Hours later, Lima said he looked up from the parking lot of the Borderline bar and saw "the whole sky was loaded with smoke."
"And everybody just went," he said of the Ventura fire fighters.
The Woosley fire doubled in size in a 90-minute period Friday morning to 8,000 acres. By Monday, it was up to more than 91,500 acres, and was about 20% contained.
The Hill fire in Ventura County had torched about 4,531 acres, and was 75% contained Monday.
The Ventura firefighters haven't yet been able to turn their attention to their own homes, Lima said.
Lima, who has responded major national disasters such as September 11 and Hurricane Katrina in Louisiana, said the union offers offers counseling for the firefighters. Everyone process the stress of a crisis in different ways, he said.
"It's like grieving. Everybody has family members, and some are quiet and some cry. Some don't cry.
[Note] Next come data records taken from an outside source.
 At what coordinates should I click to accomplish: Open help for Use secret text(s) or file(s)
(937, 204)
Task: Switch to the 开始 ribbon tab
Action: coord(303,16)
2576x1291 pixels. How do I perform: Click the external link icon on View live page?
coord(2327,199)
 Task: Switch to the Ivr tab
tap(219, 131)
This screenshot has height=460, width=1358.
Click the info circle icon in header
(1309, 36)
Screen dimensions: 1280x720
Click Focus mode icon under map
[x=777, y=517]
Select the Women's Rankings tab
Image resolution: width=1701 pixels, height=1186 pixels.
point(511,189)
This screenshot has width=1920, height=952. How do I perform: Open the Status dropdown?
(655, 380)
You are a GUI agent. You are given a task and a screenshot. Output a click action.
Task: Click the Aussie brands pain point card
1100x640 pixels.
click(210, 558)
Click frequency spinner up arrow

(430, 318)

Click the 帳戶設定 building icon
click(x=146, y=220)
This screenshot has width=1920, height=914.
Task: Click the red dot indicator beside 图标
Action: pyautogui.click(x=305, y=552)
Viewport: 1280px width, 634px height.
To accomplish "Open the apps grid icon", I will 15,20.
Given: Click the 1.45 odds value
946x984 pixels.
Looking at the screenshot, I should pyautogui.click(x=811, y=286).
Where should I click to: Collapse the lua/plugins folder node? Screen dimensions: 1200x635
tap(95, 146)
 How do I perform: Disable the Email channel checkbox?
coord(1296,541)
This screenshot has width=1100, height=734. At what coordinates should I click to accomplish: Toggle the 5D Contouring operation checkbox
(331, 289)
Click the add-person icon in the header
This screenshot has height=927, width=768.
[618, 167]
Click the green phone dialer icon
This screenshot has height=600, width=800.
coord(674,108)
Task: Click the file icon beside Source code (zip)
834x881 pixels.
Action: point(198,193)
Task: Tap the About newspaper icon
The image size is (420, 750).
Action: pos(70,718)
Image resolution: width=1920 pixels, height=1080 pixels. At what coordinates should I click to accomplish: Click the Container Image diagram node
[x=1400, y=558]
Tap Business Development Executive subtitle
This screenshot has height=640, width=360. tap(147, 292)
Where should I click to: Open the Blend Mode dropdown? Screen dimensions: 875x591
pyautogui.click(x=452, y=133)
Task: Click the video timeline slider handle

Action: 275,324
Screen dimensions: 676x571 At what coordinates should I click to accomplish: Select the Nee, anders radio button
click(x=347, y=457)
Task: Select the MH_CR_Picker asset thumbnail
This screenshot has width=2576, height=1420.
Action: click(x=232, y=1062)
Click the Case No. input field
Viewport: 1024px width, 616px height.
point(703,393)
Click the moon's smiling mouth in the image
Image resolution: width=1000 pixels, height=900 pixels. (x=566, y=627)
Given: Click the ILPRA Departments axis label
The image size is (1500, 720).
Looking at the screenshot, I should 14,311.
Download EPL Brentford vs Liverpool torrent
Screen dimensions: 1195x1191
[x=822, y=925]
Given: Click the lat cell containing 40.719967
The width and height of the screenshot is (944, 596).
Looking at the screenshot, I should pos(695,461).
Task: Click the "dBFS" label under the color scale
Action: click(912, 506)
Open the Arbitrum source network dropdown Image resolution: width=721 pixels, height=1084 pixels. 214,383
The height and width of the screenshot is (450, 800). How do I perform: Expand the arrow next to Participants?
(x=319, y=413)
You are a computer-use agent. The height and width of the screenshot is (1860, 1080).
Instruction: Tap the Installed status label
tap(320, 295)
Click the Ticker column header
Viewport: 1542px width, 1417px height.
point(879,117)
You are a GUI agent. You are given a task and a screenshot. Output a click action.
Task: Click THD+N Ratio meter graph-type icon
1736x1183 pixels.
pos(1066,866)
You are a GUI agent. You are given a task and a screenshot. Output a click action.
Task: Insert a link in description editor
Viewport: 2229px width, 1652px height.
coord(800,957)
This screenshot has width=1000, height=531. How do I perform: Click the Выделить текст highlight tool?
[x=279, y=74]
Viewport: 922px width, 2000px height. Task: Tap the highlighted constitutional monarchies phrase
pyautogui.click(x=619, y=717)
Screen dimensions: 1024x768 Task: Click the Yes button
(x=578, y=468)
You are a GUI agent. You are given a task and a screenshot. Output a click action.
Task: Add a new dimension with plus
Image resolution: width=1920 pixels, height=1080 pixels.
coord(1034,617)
Some want to be by themselves," Lima said.
A third fire in Northern California also continues to burn. At its fastest, the Camp Creek fire, which started early Thursday, spread at more than a football field per second, or 80 football fields per minute. By Monday, it had torched more than 113,000 acres, killed 29 people and virtually destroyed the town of Paradise. It was about 25% contained by Monday morning, according to the state firefighting agency Cal Fire.
Lima said he has talked to the firefighters who responded the shooting and the wildfires. They're tired, he said, but running on adrenalin.
"They've got a fire raging down their back," he said.